SD: In his conclusion, Will scolds liberals for ignoring social science, but he, himself, ignores decades of sociological work that challenges the Moynihan report, just a fraction of which I have sketched above! The Moynihan report is, in fact, one of the most controversial sociological findings of the 20th century, but there is no acknowledgement of that controversy in the column. There is, indeed, research to suggest that there are benefits to being married—this makes some common sense, as people can combine incomes, save on household costs, and pool their time use. But there is also significant cause for concern here, as we also know that trying to stay together can increase domestic violence rates, can be worse for children’s emotional well-being when parents fight a lot, and can be bad for the mental health of the unhappily married. Will appears to want to turn back time, but that is one of the few things that we can all agree upon—there are no time machines, we must move forward. Moreover, we may not truly want to go back, because when we look closely at that time capsule to the 1950s, we see, as Stephanie Coontz explains, many women felt oppressed in their homes, most families of color were left out of the economic largess of that time period, and LGBTQ families had no rights at all.
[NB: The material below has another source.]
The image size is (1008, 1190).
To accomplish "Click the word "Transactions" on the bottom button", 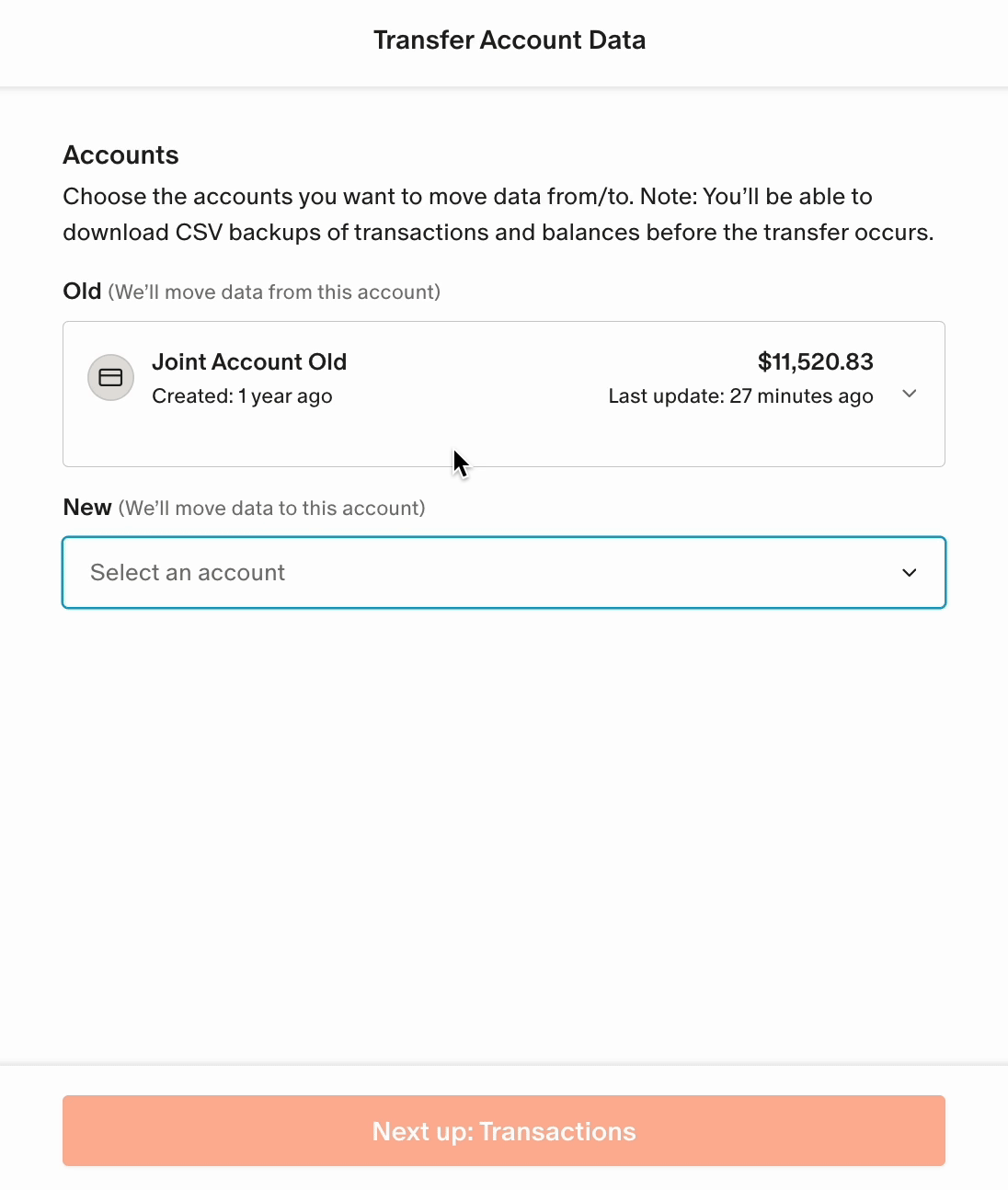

Policies that would truly benefit single mothers and have been validated by some of the best social science include three that are currently on the hill. The Healthy Families Act would allow workers in companies with at least 15 employees to earn up to seven paid sick days a year. Close to 40 percent of Americans do not have ONE sick day—to care for themselves, for their children, for their family members. Localities that have adopted similar plans have found real benefits for families and employers. The FAMILY Act would provide workers with up to twelve weeks of partial income replacement when they need to take leave to take care of their own serious health problem, a pregnancy and post-partum recovery, a serious health problem of a family member, the birth or adoption of a child, or a serious military medical leave condition. Many single mothers cannot use our current Family and Medical Leave Act, because they cannot afford to take unpaid time off from work. This act would address this. Finally, the Schedules that Work Act would address the problem of unpredictable schedules that face so many Americans today. Slightly over 40 percent of young adult workers do not know their schedule more than one week ahead of time. This causes many challenges for single mother households in particular, as their incomes and their need for childcare vary on a weekly basis, as experts Susan Lambert and Julia Henley have repeatedly demonstrated in their work. In conclusion, there is clear sociological evidence and clear solutions to the problems facing families today. We just need the will to act.